On August 24, 2011, the NCAA Division I Committee on Infraction issued its decision in the University of Tennessee-Knoxville enforcement case. The committee determined: the University of Tennessee failed to monitor its men’s basketball program; former head men’s basketball coach Bruce Pearl failed to monitor his program; Pearl engaged in unethical conduct for providing “false and misleading information” and asking others to do the same; and three former assistant men’s basketball coaches failed to cooperate with the investigation. The Committee on Infractions issued a two-year probation against the institution, a show-cause order for Pearl (which prohibits him from engaging in recruiting activity for three years at any NCAA member school) and a one-year show cause order for the three former assistant men’s basketball coaches. The committee also adopted the institution’s 20 self-imposed penalties. Interestingly, the committee concluded the evidence was insufficient to support the findings of major violations in the football program (which was coached by now current USC head football coach Lane Kiffin).
The following includes some of the interesting conclusions and statements from the Committee on Infractions in this case:
“The most serious allegations in this case involved the former men’s basketball coaching staff and their conduct in the commission of violations, the provision of false and misleading information about them, and the inducement of others to do the same. The violations originally stemmed from a September 20, 2008, incident in which the former head men’s basketball coach and former assistant coaches 1, 2 and 3, had impermissible, off-campus, in-person contact with three prospective student-athletes (“prospects 1, 2 and 3,” respectively). The contacts took place in the evening following an institutional football game when the prospects and their families attended a dinner at the home of the former head men’s basketball coach. The prospects were high school juniors making unofficial visits to the institution. After they had arrived and spent some time at the dinner, the three prospects and their family members were ushered to an outdoor veranda by the former head men’s basketball coach. There he informed them that their attendance was a violation of NCAA rules and encouraged them to not disclose to others their attendance at the gathering.”
“The provision of incomplete information by former assistant coaches 1, 2 and 3 during their interviews constituted a failure to cooperate and abide by the NCAA’s principles of honesty and sportsmanship.
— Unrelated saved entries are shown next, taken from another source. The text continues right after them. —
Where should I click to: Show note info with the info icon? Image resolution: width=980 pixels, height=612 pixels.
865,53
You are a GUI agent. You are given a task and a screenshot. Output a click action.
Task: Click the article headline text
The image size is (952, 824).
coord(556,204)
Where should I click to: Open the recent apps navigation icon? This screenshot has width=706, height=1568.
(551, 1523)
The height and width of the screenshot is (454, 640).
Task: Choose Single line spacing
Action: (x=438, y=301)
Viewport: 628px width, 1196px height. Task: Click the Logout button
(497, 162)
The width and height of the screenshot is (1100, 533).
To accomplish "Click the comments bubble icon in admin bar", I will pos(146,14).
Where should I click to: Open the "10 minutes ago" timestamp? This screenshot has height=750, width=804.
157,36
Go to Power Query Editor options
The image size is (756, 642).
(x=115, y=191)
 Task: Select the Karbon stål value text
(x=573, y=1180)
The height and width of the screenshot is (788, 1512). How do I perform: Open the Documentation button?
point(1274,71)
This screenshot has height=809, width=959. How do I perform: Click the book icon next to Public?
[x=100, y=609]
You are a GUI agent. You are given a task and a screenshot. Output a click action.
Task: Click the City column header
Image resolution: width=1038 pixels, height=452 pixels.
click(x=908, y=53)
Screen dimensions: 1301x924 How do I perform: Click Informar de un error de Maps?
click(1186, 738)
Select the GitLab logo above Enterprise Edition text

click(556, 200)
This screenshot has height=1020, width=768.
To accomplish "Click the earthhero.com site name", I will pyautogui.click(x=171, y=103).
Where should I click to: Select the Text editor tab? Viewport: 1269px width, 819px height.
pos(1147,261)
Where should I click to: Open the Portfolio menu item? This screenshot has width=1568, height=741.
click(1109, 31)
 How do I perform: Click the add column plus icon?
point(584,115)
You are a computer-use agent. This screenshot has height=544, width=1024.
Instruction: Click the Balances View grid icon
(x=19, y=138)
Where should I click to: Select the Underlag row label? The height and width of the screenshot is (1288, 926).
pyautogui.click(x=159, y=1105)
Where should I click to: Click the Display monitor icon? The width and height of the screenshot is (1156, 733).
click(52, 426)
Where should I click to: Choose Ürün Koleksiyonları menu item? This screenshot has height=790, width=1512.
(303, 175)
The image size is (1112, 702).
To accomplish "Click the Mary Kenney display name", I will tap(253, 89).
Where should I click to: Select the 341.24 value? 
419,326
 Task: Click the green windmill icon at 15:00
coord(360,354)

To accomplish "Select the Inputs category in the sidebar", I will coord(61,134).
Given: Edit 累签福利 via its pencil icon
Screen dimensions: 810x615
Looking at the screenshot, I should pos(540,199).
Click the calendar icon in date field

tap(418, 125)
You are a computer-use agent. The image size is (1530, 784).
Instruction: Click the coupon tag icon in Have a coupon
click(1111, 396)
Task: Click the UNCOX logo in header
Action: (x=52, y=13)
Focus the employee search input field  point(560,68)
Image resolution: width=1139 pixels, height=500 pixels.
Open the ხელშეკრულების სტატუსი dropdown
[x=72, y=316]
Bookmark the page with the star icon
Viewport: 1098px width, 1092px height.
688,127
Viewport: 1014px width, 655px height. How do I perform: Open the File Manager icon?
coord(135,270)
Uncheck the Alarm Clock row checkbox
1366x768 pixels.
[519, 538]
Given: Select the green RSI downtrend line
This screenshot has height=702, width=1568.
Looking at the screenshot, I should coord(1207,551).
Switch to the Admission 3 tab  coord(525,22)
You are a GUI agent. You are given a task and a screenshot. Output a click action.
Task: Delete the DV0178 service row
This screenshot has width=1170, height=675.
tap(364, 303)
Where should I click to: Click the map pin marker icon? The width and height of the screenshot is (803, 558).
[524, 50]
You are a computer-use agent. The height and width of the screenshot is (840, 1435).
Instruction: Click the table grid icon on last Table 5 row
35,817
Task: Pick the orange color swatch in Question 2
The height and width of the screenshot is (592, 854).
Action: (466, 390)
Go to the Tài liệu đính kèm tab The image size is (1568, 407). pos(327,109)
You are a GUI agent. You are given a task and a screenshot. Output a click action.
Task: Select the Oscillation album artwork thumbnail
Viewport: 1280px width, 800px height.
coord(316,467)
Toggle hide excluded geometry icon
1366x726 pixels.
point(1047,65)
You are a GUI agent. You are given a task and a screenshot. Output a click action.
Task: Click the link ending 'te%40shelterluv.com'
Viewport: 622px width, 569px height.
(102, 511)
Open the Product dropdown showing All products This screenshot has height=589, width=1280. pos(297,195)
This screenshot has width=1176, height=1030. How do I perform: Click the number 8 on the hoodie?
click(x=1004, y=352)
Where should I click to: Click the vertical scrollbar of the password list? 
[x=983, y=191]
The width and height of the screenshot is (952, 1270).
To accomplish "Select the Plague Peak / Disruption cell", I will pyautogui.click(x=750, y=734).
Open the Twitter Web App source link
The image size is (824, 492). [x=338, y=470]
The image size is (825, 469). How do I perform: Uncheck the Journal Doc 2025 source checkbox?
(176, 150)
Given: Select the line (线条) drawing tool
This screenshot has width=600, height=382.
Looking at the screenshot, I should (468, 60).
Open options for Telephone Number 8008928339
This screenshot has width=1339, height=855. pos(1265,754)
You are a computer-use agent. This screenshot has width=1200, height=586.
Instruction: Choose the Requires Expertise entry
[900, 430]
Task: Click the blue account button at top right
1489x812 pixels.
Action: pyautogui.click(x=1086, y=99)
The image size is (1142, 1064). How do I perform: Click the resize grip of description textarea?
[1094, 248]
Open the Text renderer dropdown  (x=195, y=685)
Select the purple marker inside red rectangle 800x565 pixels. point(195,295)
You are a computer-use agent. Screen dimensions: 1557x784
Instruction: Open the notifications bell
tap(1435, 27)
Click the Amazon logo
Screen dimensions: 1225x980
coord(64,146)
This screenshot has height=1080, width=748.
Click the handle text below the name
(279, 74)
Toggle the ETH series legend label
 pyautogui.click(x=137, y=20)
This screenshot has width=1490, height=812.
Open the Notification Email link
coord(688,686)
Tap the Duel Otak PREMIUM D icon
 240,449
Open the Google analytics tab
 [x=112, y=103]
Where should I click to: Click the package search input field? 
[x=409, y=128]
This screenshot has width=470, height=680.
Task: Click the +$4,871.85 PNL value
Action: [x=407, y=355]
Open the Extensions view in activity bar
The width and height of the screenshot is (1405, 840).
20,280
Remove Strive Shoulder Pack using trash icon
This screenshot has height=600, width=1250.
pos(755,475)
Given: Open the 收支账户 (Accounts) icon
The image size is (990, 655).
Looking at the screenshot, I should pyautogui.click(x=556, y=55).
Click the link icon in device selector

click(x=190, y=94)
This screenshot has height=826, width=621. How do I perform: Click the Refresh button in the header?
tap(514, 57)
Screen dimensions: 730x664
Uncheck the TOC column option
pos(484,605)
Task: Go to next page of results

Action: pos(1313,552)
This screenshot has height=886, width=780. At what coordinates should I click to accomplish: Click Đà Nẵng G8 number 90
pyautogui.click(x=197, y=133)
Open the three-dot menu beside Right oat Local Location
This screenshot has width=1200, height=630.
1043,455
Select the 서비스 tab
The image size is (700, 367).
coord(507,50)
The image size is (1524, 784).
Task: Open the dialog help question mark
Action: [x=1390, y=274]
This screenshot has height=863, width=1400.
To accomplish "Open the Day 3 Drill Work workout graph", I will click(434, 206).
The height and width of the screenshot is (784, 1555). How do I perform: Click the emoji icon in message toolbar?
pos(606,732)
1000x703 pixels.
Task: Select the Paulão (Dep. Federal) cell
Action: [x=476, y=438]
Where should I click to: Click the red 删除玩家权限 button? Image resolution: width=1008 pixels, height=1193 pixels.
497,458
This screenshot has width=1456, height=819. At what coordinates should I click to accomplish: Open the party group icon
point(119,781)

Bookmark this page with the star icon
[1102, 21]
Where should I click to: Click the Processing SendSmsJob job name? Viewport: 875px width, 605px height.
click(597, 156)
Further, former assistant coaches 2 and 3 compromised the integrity of the investigation when they shared information among themselves regarding their interviews after being directed not to do so. The former head men’s basketball coach violated the NCAA’s principle of ethical conduct when he knowingly engaged in the violations and provided false information about them to investigators. The violations were compounded when he asked the prospects and their families to conceal them. Moreover, on the same day as his interview with investigators, he phoned the father of prospect 1 (“prospect 1’s father”) and attempted to influence the statements prospect 1’s father would make to investigators. These actions by the former head men’s basketball coach failed to promote an atmosphere for rules compliance in his program.”
“In the sport of football, it was alleged that major violations occurred in the conduct of the program, including recruiting activities undertaken by student interns. The committee concluded that the evidence was insufficient to support findings of major violations. However, the committee was troubled by the number and nature of the secondary infractions by the football coaching staff during its one-year tenure at the institution. From January 2009 through October 2009 the staff committed 12 violations, all connected to recruiting. Some of the violations received nationwide publicity and brought the football program into public controversy. This is not a record of which to be proud. Nevertheless, because the violations individually were secondary and most were isolated, the committee, in the end, determined not to make a finding of a major violation.”